**The task:** For this exercise, write each entry below out precisely and omit the pictures.

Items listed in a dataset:
----

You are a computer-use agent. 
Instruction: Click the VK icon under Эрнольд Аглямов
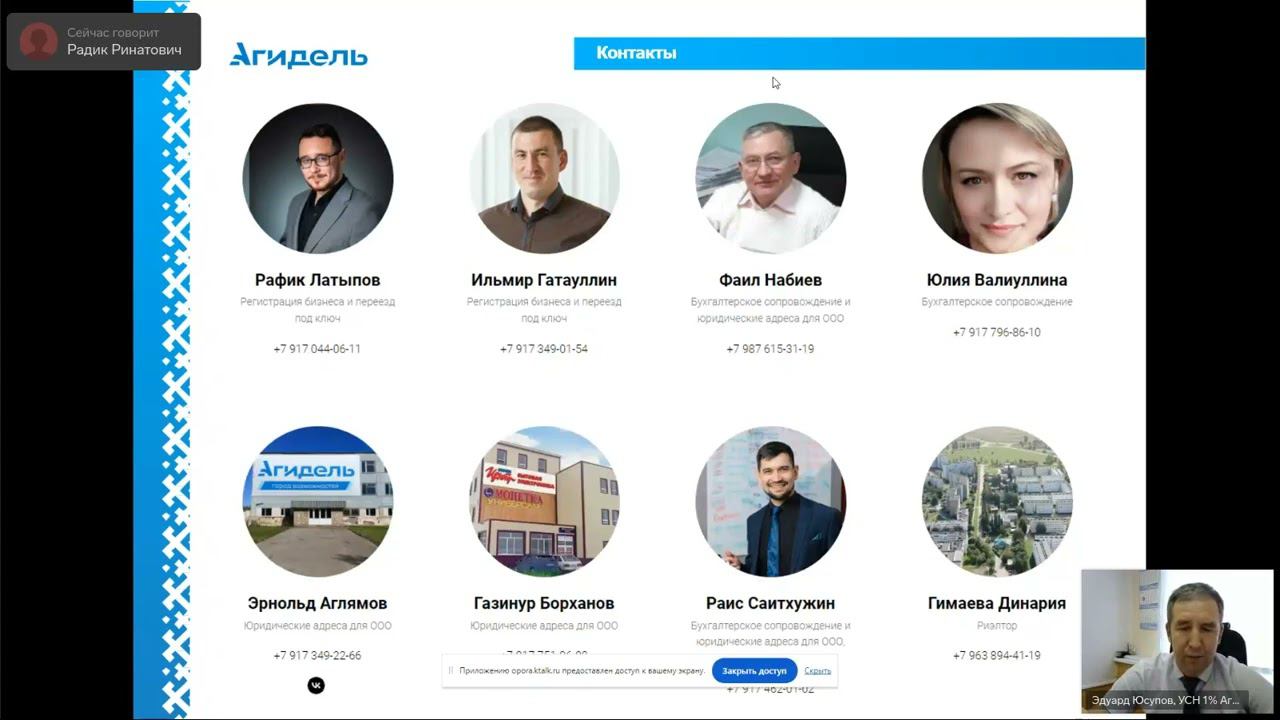coord(316,685)
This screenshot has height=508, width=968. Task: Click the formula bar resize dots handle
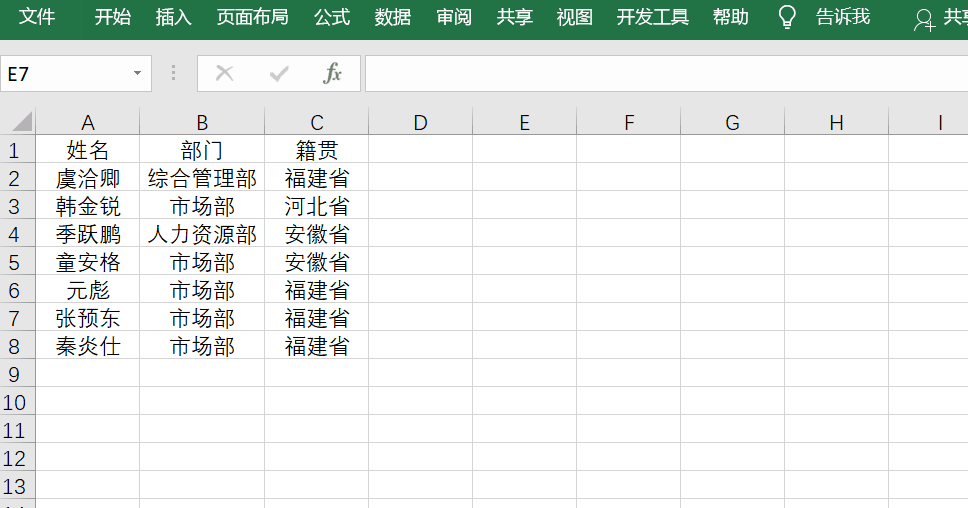tap(173, 73)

----

**Exercise solution:**
You are a computer-use agent. 
Instruction: Click the VK icon under Эрнольд Аглямов
coord(316,685)
This screenshot has height=508, width=968. Task: Click the formula bar resize dots handle
tap(173, 73)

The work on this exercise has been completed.